(RECORDS TO PROCESS begins)

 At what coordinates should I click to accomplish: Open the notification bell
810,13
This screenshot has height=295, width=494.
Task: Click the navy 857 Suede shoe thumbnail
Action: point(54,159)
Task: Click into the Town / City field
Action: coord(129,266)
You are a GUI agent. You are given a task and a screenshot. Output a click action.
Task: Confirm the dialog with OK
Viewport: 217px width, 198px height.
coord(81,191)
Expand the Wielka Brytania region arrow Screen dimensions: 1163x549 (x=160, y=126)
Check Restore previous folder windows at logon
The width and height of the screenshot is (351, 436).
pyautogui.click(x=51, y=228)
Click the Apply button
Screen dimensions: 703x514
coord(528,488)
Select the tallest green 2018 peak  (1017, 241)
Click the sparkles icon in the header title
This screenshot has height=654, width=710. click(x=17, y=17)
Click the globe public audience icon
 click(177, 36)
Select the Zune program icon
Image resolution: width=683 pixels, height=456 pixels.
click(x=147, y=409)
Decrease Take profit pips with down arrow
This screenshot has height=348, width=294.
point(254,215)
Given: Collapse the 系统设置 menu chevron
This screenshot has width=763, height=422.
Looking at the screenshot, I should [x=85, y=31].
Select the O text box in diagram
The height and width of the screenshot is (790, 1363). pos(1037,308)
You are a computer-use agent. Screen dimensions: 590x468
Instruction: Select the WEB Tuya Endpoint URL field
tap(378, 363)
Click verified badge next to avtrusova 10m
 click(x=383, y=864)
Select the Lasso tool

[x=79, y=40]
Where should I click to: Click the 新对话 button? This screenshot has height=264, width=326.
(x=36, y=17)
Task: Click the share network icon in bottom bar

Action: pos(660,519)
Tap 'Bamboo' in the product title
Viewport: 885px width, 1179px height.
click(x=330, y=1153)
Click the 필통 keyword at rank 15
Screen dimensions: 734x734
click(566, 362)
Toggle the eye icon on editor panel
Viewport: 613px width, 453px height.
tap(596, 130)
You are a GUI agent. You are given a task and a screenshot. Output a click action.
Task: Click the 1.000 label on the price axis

(RECORDS TO PROCESS ends)

### TASK REQUIREMENTS
Using the entries above, give back exactly the line containing "Task: Confirm the dialog with OK", the line containing "Given: Collapse the 系统设置 menu chevron", and every line between them, and nothing else.

### SOLUTION FOR THIS TASK
Task: Confirm the dialog with OK
Viewport: 217px width, 198px height.
coord(81,191)
Expand the Wielka Brytania region arrow Screen dimensions: 1163x549 (x=160, y=126)
Check Restore previous folder windows at logon
The width and height of the screenshot is (351, 436).
pyautogui.click(x=51, y=228)
Click the Apply button
Screen dimensions: 703x514
coord(528,488)
Select the tallest green 2018 peak  (1017, 241)
Click the sparkles icon in the header title
This screenshot has height=654, width=710. click(x=17, y=17)
Click the globe public audience icon
 click(177, 36)
Select the Zune program icon
Image resolution: width=683 pixels, height=456 pixels.
click(x=147, y=409)
Decrease Take profit pips with down arrow
This screenshot has height=348, width=294.
point(254,215)
Given: Collapse the 系统设置 menu chevron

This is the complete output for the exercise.